Our relationship with Francisco, our Disney World-trained gardener, started off with a bang.
Michael and I were lounging in bed one morning drinking iced coffee and watching an old movie…
…when we heard a deafening crash from the general vicinity of our driveway, followed by a volley of colorful-sounding Spanish curse words.
Throwing on t-shirts and shorts we dashed to the balcony where we were greeted by the sight of an enormous white mega-truck cozying its dented nose up to our prized mango tree. Tiny puffs of smoke seeped from under the truck’s hood and curled upward around the tree’s lush foliage.
Beside the truck teetered a portly middle-aged man in a faded red wife-beater and voluminous cut-off shorts that reached down almost to the tops of his bright white socks.
Spitting out yet another choice profanity, he removed his baseball cap and flung it to the ground.
A damp silence followed.
“Hola?” I hazarded. The man looked up at me in bemused wonder.
“Your tree, it hit my car.”
“Uh huh,” I murmured, awestruck by the speed and efficiency with which he had removed himself from the blame equation in his little mishap.
I could clearly learn a thing or two from this guy.
“I’m sorry,” I said, apologizing for our tree.
Michael gave me a Look.
“No problem,” Francisco replied with a shrug, tossing his fender into the back of the truck.
Five minutes later we were face to face.
Seriously. Face. To. Face.
I’ve driven past distilleries that smelled less like beer than our new gardener. His breath was sour almost to the point of sweetness; his body smelled like small animals had burrowed into his armpits and expired.
“Mucho gusto!” he beamed, grabbing our hands in his big sticky paw. “Your garden, I will make it like a paradise.”
This sounded promising. I nodded enthusiastically, reflecting that maybe he didn’t smell so unpleasant after all.
“Come,” he urged, swinging open the monolithic door of his truck. “I show you my work.”
The truck’s cab was crammed so full of empty beer cans we could barely excavate a place to sit. It was also occupied by two fairly large dogs who didn’t seem completely delighted to share their space with us.
Noticing my concerned expression, Francisco declared the dogs “crazy friendly.” Which would have been a lot more convincing if one of them hadn’t begun to growl ominously every time my leg got within an inch of his drooling snout.
Whistling merrily, Francisco gunned the truck into life and before you could say “gag reflex” we were on our way, bouncing along to god knew where.
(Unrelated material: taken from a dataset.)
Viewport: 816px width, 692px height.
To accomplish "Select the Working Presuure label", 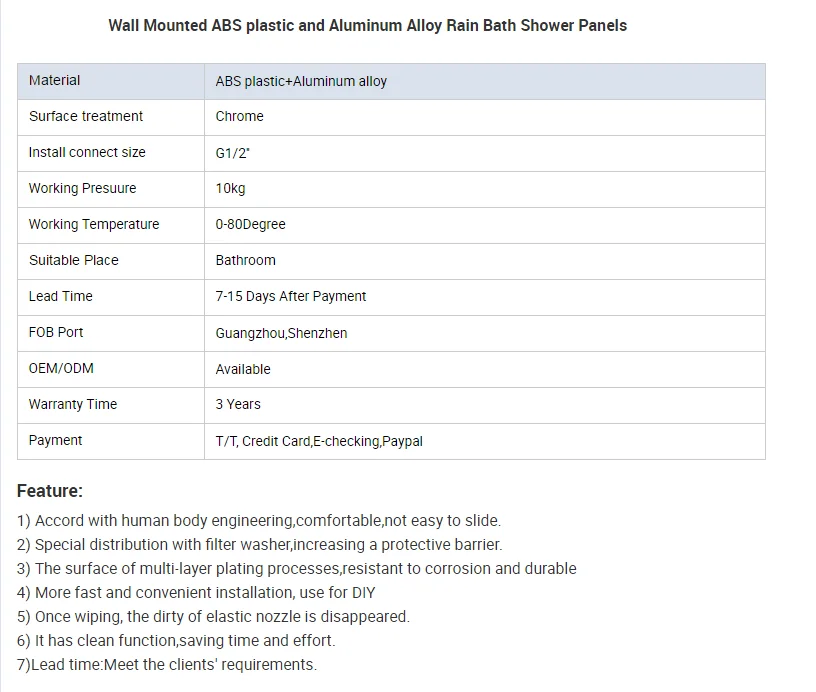I will tap(83, 189).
Our destination, it turned out, was a small house in a ravine whose garden Francisco had apparently designed.
I must say it was pretty impressive. Everything looked healthy, orderly, logically-placed.
In brief, it looked like a massively-upgraded version of our own garden.
And soon after we arrived back home we struck a deal. Francisco promised, for what seemed like an inordinately hefty sum, to transform our garden in stages over the next year or two, starting with the small beds skirting the driveway.
During the quick walk-through that followed Michael and I pointed out the plants we wanted Francisco to replace—and, very emphatically, the ones we wanted him to keep.
“Don’t you want to take a few notes?” I couldn’t help asking, knowing how little I trust my own faulty memory nowadays.
“No need,” he replied. “It’s all in here!” And with that he tapped his bald, sweaty pate.
“Make it beautiful,” I said, drawing as close to his face as I dared.
He smiled blissfully. “You won’t recognize, I promise.” (This forecast proved sadly true.)
And then Francisco enveloped us in moist, rancid hugs and climbed back into his truck, which he proceeded to wrangle to and fro in our driveway until at least half our gravel had been relocated.
Happily our tree chose not to leap into his path this time around–and with a cheery wave he was gone.